Note: there can be variance in the results from each method due to rounding, but thankfully not in this case.


----------



## Swango1980 (Oct 10, 2022)

Out of interest, of all the WHS jurisdictions in the world, which ones incorporate CR-Par into the course handicap, and which do not?


----------



## wjemather (Oct 10, 2022)

Swango1980 said:



			Out of interest, of all the WHS jurisdictions in the world, which ones incorporate CR-Par into the course handicap, and which do not?
		
Click to expand...

I have sourced WHS manuals from over a dozen jurisdictions and the only one I've found that doesn't is CONGU.


----------



## Captain_Black. (Oct 10, 2022)

So now, after yet another weekend high level banditry whereby our Sat & Sun comps were won by  22 &  31 handicappers & anyone under a 16 h/c didn't get a look in, I give up.

From now on I'll just enter the Board comps where the handicaps are restricted.
Otherwise it'll be just social golf from here on in.


----------



## wjemather (Oct 10, 2022)

Captain_Black. said:



			So now, after yet another weekend *high level banditry *whereby our Sat & Sun comps were won by  22 &  31 handicappers & anyone under a 16 h/c didn't get a look in, I give up.
		
Click to expand...

Why so accusatory? What evidence do you have that their handicaps are (were) questionable?
Would be interesting to have more details of the course & comps in order to analyse some of the results you are so incensed with.


----------



## SwingsitlikeHogan (Oct 10, 2022)

Swango1980 said:



			So, what you are saying, before WHS nobody ever scored 48-49 points. They either scored low to mid 40's, or broke 50?

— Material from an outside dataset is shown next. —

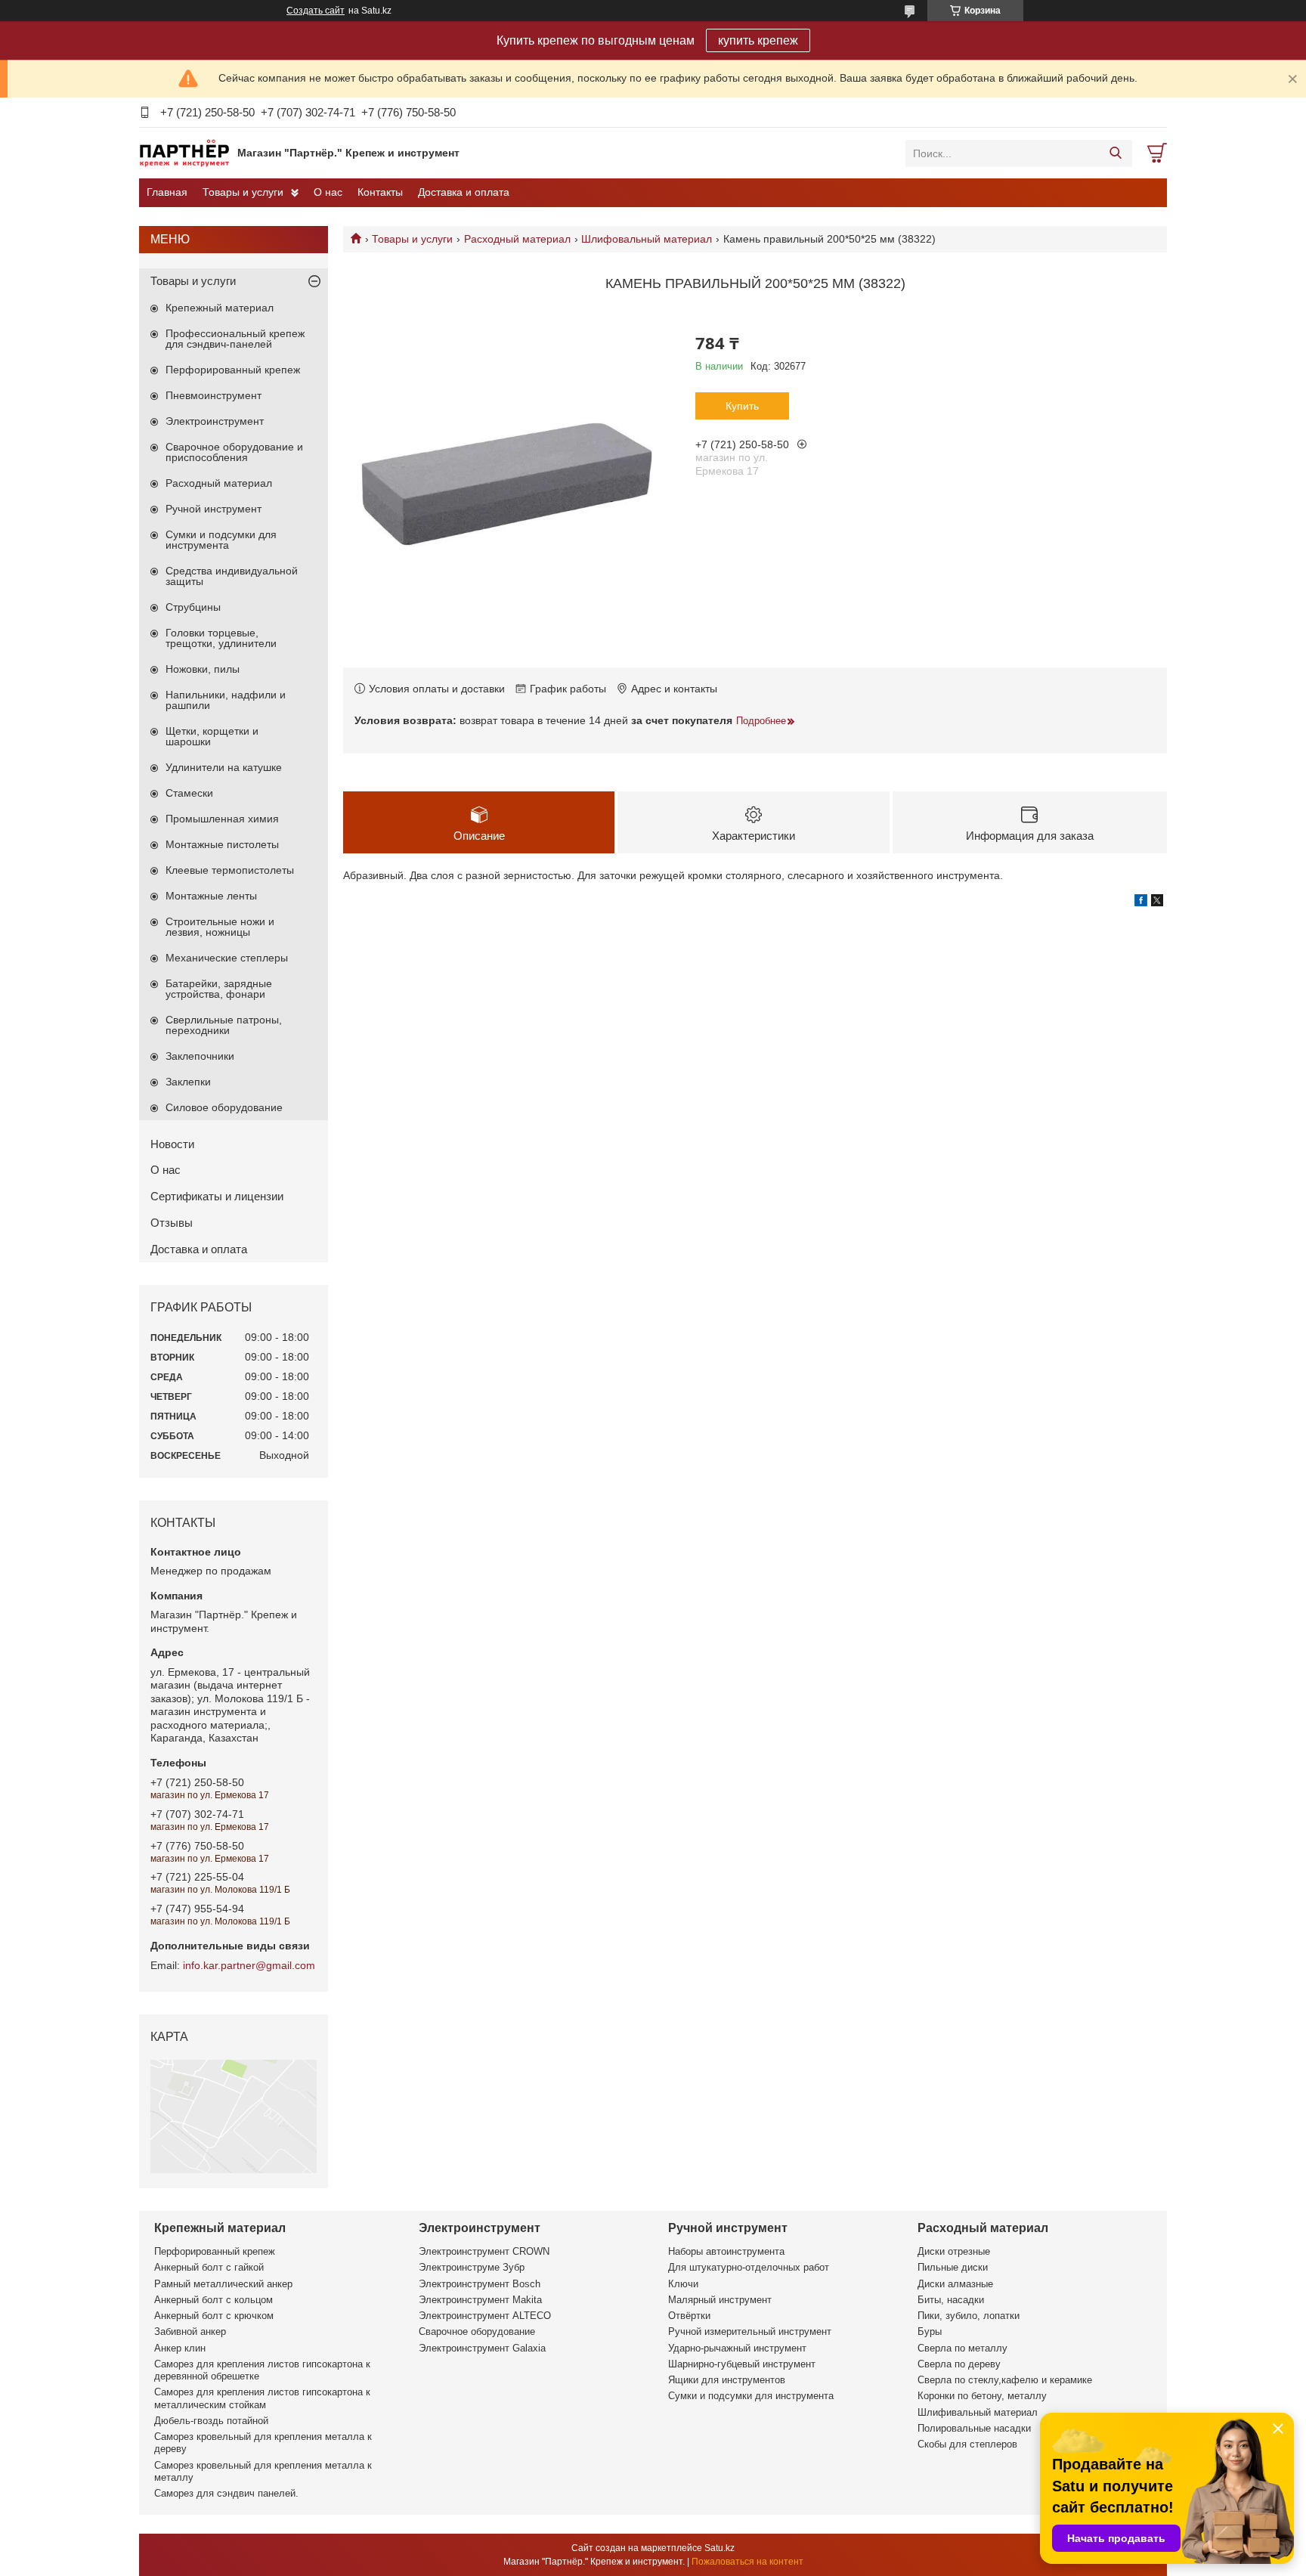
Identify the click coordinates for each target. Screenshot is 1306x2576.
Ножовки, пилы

WHS inflates scores due to slope. As such, more people will score above 20 points, 25 points, 30 points, 35 points, 40 points, 45 points, 50 points, etc.

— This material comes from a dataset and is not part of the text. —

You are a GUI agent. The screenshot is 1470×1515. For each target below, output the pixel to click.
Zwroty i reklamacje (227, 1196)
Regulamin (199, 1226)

What do you mean high handicaps were underhandicapped? Are you saying the WHS system gives lower handicaps than before, when the opposite is shown to he true?
		
Click to expand...

Interesting…my best Stableford score in the last 12months, and by a margin, was my 45 or whatever it was at Camberley Heath the dayB4 H4H last year.  My HI had drifted up and the Slope Rating of 136 (IIRC) gave me 13 shots…and at the time I was effectively playing steady to 9 or 10.  I thought Christmas had come early…🥳, and steady off the tee with decent short game (nothing special) saw me rack up most points I‘ve ever posted.  And of course it won the day.

As we will only have front 9 as qualifying course over winter it will be interesting to see if there is any difference in the stableford points being scored for that 9 as the Slope Rating is 117 cf SR of 125 for full course.


----------



## Slab (Oct 10, 2022)

Thanks @Swango1980 and @wjemather I wont quote the posts in order to keep the size of this reply down

I have a better understanding but still don't understand why they are anywhere near so closely rated since distance is one of the primary measures in setting the slope

Knowing them as I do, If I played the same standard of golf on courses 1 & 3 there will be a helluva lot more difference than one stableford point for the round score and I can't help thinking that if exactly the same rating team did both courses 1 & 3 tomorrow would the results differ from the current slope rating 

(I'm probably doing a huge disserve to the ratings teams saying the above but that's honestly not my intention. I just wonder if its possible that a course in a territory/area in the UK could be given a particular slope rated when compared (even subconsciously) to the slope rating calculated at other nearby courses rated by the same team and might it get a different slope rating compared to more difficult courses worldwide? i.e is it possible to rate a course solely on pre-defined criteria/measures and entirely in isolation to, and excluding all other courses rated by that team?)


----------



## Captain_Black. (Oct 10, 2022)

wjemather said:



			Why so accusatory? What evidence do you have that their handicaps are (were) questionable?
Would be interesting to have more details of the course & comps in order to analyse some of the results you are so incensed with.
		
Click to expand...

As in my original post.
It's been season long, I've gone back through the results & they make shocking reading.
I've read all the posts on this subject, both in favour of WHS & those who see the problem.
My mind is made up on this subject.

It heavily favours the higher handicapper who are regularly shooting scores that are unachievable by lower handicappers.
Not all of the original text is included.